By the way, we all should have known that Ryanair's CEO Michael O'Leary wouldn't sit around and be quiet on this development. As most of you know, Ryanair is in the middle of yet another hostile takeover run at Aer Lingus.

Today Ryanair issued a statement in which O'Leary said, "

"Aer Lingus and United Airways share many similar traits. They both used to be big in the 1950's and 1960's, but sadly today they are just shadows of their former glory. Both have recently announced losses, job cuts and pay cuts. After months of trawling around looking for partners, it is a sad reflection on Aer Lingus that the best they could come up with is one of the weakest and biggest loss makers in the U.S. airline industry. Given the scale of United's losses there is no guarantee that they will even be around in March 2010 to operate this "partnership".

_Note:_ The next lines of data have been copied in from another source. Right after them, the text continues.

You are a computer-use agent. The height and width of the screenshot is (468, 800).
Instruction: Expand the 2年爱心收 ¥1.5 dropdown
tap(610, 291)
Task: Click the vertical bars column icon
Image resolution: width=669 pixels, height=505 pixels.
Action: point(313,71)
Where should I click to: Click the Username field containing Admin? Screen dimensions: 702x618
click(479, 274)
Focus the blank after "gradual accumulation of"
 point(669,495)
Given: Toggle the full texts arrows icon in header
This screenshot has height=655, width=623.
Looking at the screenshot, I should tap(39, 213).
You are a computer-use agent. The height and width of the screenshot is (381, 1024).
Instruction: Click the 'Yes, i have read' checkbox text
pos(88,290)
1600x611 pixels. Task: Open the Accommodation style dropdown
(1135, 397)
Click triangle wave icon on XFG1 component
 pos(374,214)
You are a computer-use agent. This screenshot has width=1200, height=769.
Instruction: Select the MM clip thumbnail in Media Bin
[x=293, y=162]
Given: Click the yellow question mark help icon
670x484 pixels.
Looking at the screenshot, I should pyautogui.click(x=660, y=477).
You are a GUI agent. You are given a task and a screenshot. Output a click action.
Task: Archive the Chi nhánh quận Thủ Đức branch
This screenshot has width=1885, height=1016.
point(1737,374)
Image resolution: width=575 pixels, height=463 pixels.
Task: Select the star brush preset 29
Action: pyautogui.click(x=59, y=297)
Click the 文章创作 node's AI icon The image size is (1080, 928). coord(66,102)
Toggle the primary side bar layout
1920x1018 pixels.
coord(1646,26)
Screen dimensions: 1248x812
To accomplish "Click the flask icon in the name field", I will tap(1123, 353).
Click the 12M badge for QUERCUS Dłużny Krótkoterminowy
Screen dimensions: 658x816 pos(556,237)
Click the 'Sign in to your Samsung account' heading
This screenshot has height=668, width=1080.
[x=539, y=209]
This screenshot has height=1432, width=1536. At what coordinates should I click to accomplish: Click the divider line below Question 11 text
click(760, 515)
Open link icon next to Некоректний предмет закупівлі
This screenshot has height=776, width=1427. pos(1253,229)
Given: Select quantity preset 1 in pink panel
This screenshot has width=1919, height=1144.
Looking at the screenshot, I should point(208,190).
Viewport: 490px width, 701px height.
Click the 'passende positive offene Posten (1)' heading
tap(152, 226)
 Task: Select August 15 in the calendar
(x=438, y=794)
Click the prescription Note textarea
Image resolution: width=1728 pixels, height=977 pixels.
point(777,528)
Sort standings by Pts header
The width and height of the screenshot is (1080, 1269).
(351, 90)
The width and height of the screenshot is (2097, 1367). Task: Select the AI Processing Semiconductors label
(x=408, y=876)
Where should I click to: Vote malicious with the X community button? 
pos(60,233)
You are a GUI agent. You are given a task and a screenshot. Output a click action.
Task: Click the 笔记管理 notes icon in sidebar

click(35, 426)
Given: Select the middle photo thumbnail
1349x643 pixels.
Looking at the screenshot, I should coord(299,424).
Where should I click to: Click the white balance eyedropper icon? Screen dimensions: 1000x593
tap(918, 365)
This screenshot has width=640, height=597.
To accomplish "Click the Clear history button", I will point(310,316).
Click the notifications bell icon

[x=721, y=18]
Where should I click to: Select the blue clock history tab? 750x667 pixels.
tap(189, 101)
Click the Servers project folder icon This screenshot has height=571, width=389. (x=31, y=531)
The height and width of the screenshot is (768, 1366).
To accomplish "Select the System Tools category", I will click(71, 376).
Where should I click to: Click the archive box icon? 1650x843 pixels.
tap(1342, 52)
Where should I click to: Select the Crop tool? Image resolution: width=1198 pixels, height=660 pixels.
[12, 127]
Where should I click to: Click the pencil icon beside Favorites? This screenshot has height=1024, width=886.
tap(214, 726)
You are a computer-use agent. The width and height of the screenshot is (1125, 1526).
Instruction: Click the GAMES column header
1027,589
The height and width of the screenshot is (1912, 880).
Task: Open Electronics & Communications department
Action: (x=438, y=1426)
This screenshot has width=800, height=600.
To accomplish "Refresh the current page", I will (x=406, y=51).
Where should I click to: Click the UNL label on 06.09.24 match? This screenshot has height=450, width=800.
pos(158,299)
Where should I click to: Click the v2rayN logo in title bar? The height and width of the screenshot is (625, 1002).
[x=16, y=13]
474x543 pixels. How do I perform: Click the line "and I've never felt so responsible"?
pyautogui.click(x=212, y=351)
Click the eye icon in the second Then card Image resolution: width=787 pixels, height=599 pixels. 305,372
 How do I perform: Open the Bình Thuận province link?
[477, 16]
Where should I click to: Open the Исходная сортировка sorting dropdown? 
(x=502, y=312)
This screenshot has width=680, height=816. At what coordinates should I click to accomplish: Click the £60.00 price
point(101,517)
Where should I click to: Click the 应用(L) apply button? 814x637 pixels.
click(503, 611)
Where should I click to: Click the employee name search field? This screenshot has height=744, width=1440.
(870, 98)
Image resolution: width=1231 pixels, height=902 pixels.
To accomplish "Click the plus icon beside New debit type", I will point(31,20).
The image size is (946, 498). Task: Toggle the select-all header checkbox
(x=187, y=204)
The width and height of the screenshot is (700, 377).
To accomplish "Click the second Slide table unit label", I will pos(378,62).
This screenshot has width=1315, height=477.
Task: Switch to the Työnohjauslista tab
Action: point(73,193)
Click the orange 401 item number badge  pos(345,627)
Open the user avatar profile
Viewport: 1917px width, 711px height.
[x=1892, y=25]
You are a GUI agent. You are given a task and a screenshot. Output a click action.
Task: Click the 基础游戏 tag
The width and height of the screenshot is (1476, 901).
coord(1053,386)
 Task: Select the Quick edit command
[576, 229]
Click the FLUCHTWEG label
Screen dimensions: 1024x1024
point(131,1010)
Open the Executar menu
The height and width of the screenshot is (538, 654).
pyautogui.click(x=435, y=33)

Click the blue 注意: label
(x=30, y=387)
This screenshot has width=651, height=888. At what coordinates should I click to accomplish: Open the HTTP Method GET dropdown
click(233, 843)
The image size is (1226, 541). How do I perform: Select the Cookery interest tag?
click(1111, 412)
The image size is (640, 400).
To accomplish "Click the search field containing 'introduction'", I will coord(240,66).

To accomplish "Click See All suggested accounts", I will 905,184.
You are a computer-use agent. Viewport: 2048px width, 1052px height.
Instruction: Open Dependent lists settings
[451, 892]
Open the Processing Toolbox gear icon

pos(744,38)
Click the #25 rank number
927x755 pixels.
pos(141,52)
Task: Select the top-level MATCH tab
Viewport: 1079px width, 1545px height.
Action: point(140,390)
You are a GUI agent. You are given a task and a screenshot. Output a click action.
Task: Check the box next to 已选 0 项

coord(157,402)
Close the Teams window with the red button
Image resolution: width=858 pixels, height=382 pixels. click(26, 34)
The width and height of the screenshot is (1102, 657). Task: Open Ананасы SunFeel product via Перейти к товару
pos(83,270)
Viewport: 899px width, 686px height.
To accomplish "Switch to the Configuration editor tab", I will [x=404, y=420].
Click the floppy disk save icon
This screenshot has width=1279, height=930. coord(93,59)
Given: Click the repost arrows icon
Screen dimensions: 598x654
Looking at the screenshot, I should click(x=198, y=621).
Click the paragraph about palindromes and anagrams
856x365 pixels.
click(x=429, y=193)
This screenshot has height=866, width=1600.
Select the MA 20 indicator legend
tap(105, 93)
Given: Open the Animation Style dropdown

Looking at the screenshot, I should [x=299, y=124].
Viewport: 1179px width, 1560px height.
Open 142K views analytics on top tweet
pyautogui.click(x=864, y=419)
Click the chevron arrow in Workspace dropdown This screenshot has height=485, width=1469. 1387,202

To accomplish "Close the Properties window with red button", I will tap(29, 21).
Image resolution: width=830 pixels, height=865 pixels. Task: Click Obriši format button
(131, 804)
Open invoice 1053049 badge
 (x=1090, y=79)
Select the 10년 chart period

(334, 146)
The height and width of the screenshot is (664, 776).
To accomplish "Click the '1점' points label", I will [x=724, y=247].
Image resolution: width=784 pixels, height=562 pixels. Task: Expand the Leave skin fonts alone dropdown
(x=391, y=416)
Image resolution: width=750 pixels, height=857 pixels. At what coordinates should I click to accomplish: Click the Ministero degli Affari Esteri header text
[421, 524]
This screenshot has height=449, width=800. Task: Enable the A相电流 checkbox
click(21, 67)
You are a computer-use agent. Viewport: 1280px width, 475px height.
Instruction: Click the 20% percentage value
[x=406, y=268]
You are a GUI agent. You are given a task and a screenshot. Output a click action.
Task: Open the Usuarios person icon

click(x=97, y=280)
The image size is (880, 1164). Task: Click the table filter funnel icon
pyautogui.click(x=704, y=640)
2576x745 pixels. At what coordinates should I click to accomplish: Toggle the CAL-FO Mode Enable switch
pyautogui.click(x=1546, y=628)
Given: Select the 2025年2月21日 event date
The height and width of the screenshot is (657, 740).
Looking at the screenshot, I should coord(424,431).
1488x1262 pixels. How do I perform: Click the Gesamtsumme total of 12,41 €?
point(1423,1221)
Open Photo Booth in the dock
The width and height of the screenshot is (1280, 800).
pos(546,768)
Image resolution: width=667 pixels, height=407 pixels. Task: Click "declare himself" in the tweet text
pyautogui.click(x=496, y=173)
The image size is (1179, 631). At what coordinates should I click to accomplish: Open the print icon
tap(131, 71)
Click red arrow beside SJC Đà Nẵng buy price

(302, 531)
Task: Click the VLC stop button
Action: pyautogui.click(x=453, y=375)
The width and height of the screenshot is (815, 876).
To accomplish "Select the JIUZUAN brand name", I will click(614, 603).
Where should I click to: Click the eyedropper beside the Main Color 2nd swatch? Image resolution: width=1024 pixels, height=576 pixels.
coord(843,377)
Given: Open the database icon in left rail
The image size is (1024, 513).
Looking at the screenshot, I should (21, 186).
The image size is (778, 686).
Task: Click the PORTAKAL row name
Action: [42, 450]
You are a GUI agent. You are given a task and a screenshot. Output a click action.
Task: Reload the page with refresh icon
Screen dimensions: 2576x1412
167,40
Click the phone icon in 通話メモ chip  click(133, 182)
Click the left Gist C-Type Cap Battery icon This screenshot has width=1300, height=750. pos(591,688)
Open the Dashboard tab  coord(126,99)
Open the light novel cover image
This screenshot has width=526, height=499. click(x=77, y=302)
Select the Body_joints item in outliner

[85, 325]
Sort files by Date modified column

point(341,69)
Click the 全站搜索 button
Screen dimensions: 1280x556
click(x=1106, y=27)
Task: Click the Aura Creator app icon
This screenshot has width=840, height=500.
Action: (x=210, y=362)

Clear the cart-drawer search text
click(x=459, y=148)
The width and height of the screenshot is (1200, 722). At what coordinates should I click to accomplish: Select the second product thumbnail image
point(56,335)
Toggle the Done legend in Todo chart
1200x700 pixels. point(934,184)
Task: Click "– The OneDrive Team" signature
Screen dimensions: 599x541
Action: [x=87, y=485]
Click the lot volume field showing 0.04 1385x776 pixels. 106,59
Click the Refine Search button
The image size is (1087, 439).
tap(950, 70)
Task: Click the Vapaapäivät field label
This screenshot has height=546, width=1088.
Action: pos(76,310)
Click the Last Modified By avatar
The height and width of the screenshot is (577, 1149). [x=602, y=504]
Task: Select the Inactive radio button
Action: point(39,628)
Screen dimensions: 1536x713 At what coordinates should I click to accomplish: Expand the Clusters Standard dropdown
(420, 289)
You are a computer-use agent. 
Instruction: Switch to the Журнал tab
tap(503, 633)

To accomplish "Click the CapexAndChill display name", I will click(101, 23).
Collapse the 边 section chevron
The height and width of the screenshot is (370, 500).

"It is hard to think of any transatlantic airline losing any sleep at the thought of being faced with the combined weakness of Aer Lingus and United Airlines on the Madrid-Washington route. Today's announcement shows just how desperate Aer Lingus is to find a partner, any partner it can, even if the flights don't start until March 2010. This so called "partnership" with another "loser" like United shows that Aer Lingus has no independent strategy, and no prospect of remaining independent."

That's what I like about Mr. O'Leary. He's never afraid to tell us what he really thinks.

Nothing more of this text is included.